The general topics that interest us revolve around the genomics in the study levels that go from the individual to the population. We want to address questions about the individuals, their identities, their phenotypes, and their genomes. Or about groups of individuals connected by shallow or deep genealogical links marked by their surnames or their Y chromosomes. Or about populations, their history, and their interaction as revealed by the bits and pieces of their genomes they have exchanged, never forgetting that these exchanges involved actual people, communicating with their languages and moving with the flow of history.

This vision is currently implemented  in two main projects:

  • Different male lineages marked by Y-chromosome haplogroups have rapidly grown in many places and in many (pre)historic times. We are interested in characterizing phylogeoghraphically two such haplogroups: R1b-DF27, carried by >40% of men in the Iberian Peninsula and rarer elsewhere, and E-M81, again much more frequent in NW Africa than elsewhere. We plan also to explore which demographic regimes could have led these local expansions.
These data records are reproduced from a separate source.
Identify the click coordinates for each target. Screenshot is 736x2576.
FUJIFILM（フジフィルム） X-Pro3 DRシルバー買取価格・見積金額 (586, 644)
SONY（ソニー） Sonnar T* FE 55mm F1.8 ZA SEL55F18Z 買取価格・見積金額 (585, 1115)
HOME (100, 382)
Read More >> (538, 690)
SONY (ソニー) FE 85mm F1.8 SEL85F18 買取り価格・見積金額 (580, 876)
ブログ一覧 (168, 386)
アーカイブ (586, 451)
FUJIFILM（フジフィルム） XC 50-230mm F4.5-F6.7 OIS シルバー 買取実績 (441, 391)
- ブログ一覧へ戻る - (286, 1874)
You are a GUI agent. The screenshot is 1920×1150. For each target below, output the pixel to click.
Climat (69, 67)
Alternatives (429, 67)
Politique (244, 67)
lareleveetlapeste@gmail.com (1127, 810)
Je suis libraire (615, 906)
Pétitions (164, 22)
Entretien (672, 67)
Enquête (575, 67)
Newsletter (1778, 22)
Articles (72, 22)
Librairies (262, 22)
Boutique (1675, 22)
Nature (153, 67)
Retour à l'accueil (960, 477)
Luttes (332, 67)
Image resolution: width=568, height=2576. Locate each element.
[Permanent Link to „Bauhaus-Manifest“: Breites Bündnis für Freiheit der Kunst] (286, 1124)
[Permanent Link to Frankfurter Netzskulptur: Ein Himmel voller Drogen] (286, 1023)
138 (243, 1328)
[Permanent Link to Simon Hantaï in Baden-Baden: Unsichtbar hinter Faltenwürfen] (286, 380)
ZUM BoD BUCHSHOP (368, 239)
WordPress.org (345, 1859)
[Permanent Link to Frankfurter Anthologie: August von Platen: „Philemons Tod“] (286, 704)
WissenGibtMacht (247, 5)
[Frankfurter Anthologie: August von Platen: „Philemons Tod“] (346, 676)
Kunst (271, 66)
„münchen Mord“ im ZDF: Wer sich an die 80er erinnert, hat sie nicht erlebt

This project is carried out in collaboration with Marian Martínez de Pancorbo (Universidad del País Vasco) and David Comas here at IBE (CSIC-UPF).
  • We are interested in characterizing the genetic structure, at a fine geographical and genomic scale, of the Western Mediterranean, defined as Iberia, France, the Italian Peninsula, the Maghreb, and the islands in the W Mediterranean basin. For that, we use genomewide SNP arrays in >400 samples we have gathered from several regions in Iberia and France, as well as in the Balearic Islands, which will be merged with SNP sets from Italian regions (provided by Giuseppe Matullo, Turin) and NW Africa (David Comas, IBE). The main goals of these project are i) to characterize the genetic structure of the area, ii) estimate gene flow within populations in the area and from external sources such as the Middle East and the East European steppe by means of the current methods that allow tracking the exchange of haplotypes between individuals and populations, and iii) in particular,  investigate the Balearic islands, which may be prone to founder effects and subsequent drift.